Asked on 16 October for a likely timeline of when more biosimilar rivals would arrive in the US market, pharmaceutical division CEO Bill Anderson replied: “we think a first biosimilar to Rituxan would come sometime in Q4, and in the next six months we would expect to see at least a couple of more biosimilars for Herceptin and on Avastin – and there will probably be at least one more biosimilar around the year end or early 2020.”

But CEO Schwan said that scenario was manageable because “we are rejuvenating our portfolio at a fast pace.”

 “To put things into perspective, the new medicines that we’ve launched already represent 30% of pharma sales at this point,” the Austrian CEO said on 16 October. That’s up from 29% in the second quarter and 23% of total pharma sales in third-quarter 2018.

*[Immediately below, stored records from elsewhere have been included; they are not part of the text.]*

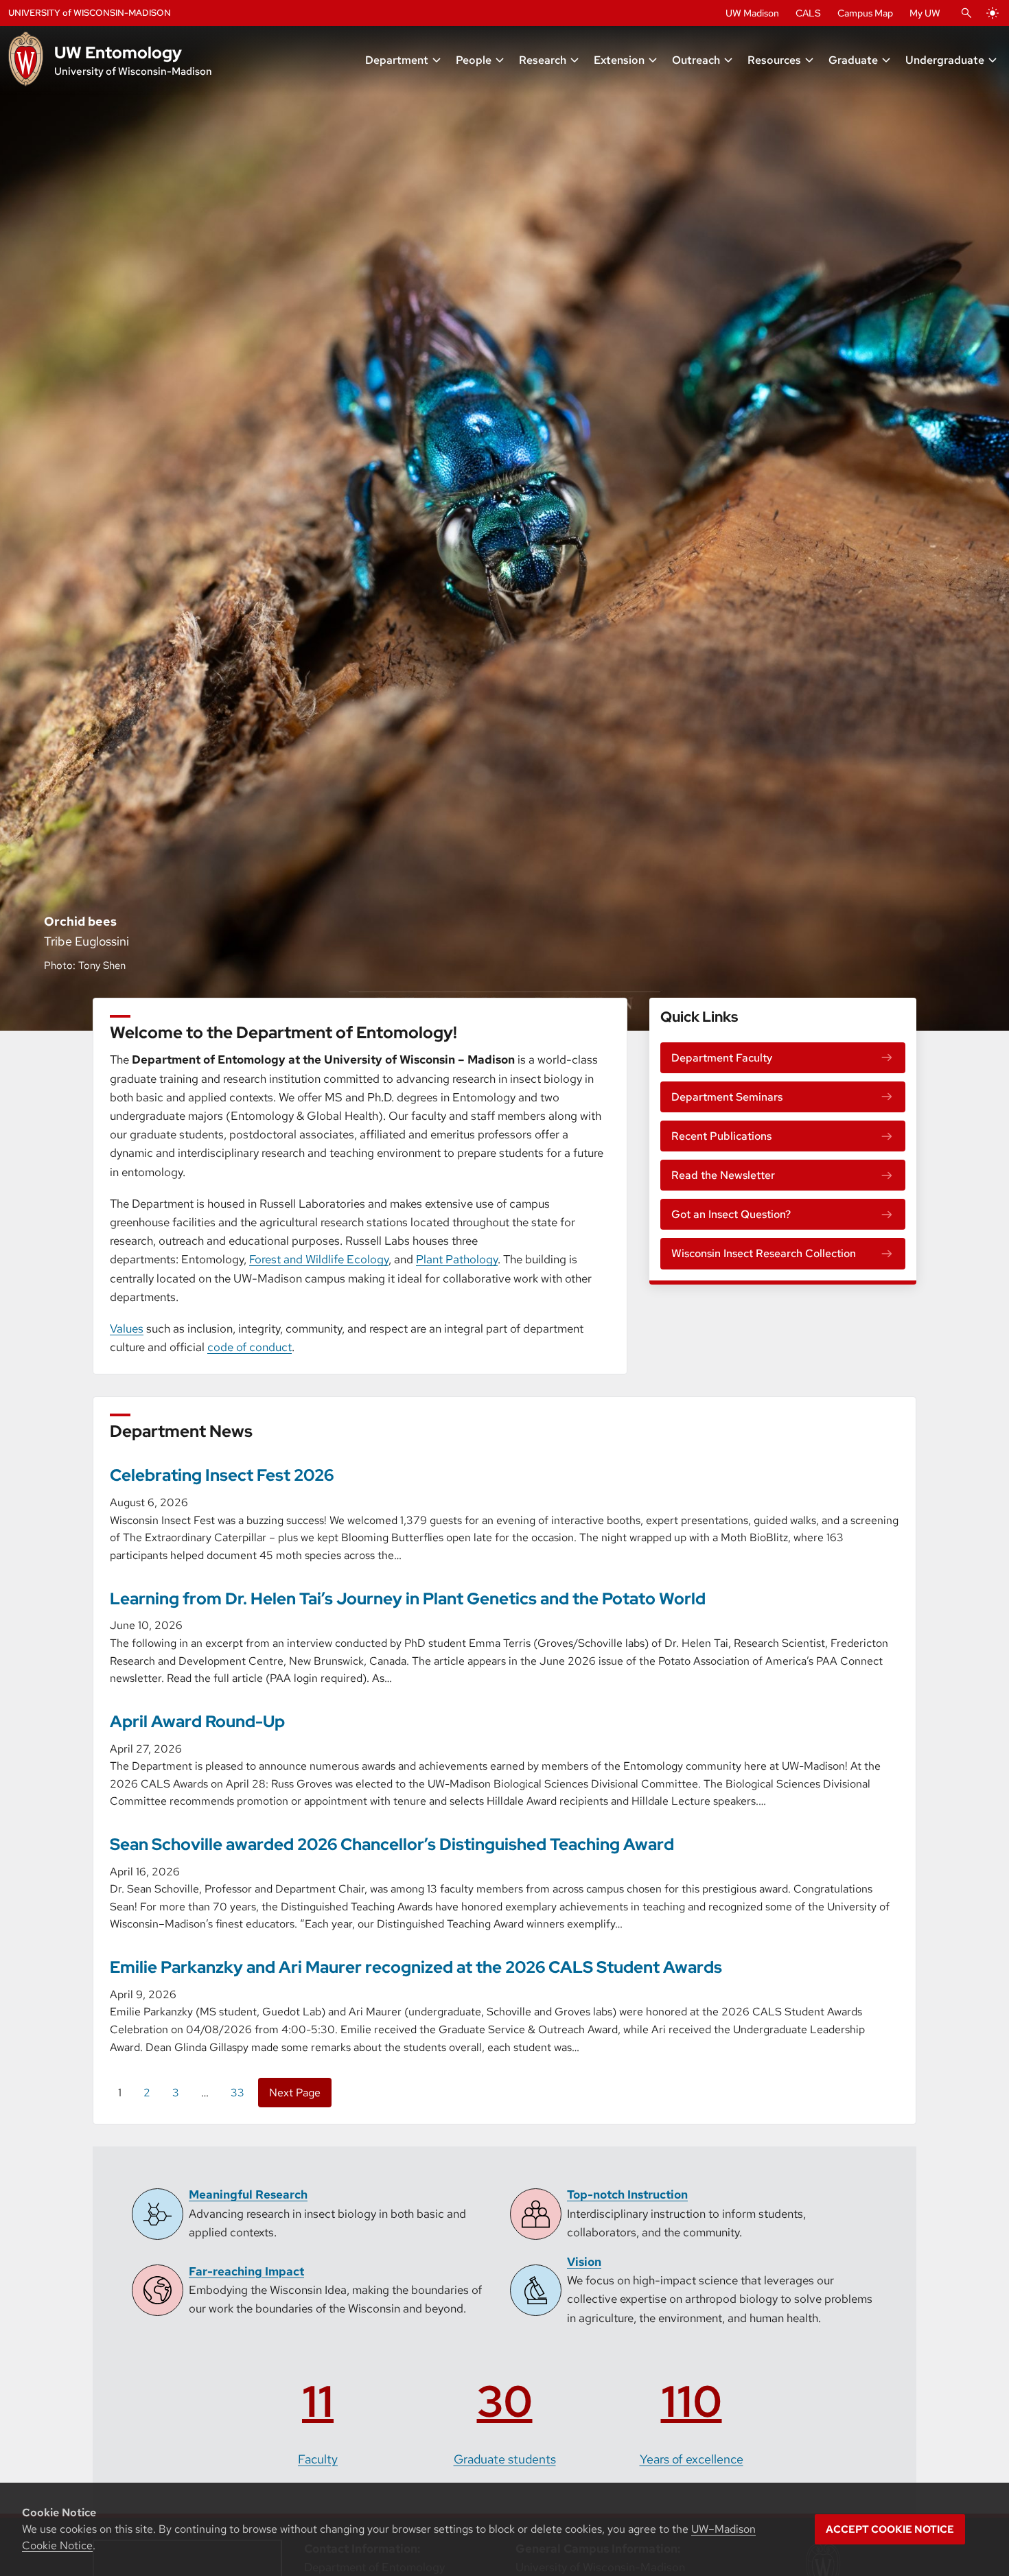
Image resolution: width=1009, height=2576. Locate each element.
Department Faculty (721, 1058)
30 (505, 2401)
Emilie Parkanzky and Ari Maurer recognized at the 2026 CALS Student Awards (416, 1967)
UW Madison (752, 13)
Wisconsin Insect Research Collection (763, 1253)
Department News (181, 1431)
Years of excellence (691, 2459)
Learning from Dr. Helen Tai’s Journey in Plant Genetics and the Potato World (408, 1598)
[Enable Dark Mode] (992, 13)
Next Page (295, 2092)
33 (237, 2092)
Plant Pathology (457, 1259)
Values (126, 1328)
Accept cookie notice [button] (890, 2529)
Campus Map (865, 13)
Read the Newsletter (723, 1175)
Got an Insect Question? (731, 1214)
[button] (403, 60)
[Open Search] (966, 13)
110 (691, 2401)
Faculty (318, 2459)
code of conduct (249, 1347)
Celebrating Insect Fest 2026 (222, 1475)
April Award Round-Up (197, 1721)
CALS (808, 13)
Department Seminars (726, 1097)
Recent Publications (721, 1136)
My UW (924, 13)
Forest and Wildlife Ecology (318, 1259)
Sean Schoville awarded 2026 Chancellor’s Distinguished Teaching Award (392, 1844)
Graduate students (505, 2459)
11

That message is resonating, and optimism is clearly growing amongst analysts over Roche’s growth prospects and its ability to overcome looming threats from biosimilars in the US and possible US pricing reforms.  (Also see "Roche’s Pipeline Prospects Promise Steady Sailing To More Growth " - Scrip, 1 Aug, 2019.)

Bryan, Garnier & Co, which has made Roche its top pharma pick for the fourth quarter, summarized the situation in a 7 October preview research note, saying that Roche "is making the most spectacular recovery move.”

“A couple of years ago, the market was looking at the wall of patent expiries becoming closer and closer and was considering that Roche could not be able to avoid a period of declining sales and profits of three years, those being 2018-2020. The group convinced the market that it could do better than that in 2018 and then 2019 and now the very first comments about 2020 suggest no decline at the top line level."

Reacting to the strong third-quarter update, the brokerage firm on 16 October said that “now of course the question is far more about 2020, since a lot of the biosimilar impact has been postponed to next year. We believe Roche can at the very least deliver stable numbers, but some growth looks achievable too.”

No Spark Update

Roche had no news during its update, however, on the continuing delay to its plan to acquire Spark Therapeutics Inc., a US gene therapy group, saying only that it still expects the transaction to close by the end of this year.

Roche announced in February plans to acquire Spark for $4.8bn, but since then the deal has been postponed several times, with concerns from US and UK antitrust authorities about a potential monopoly in hemophilia seen by many analysts as being the most likely reason.  (Also see "Roche $4.8bn Buy Sparks Hemophilia Gene Therapy Race " - Scrip, 25 Feb, 2019.) 

Roche’s management during its third-quarter update declined to be drawn on the topic, either by journalists in the morning or on the analyst call later in the day. CEO Schwan would only say during both updates that the group “remains confident of closing the transaction this year.”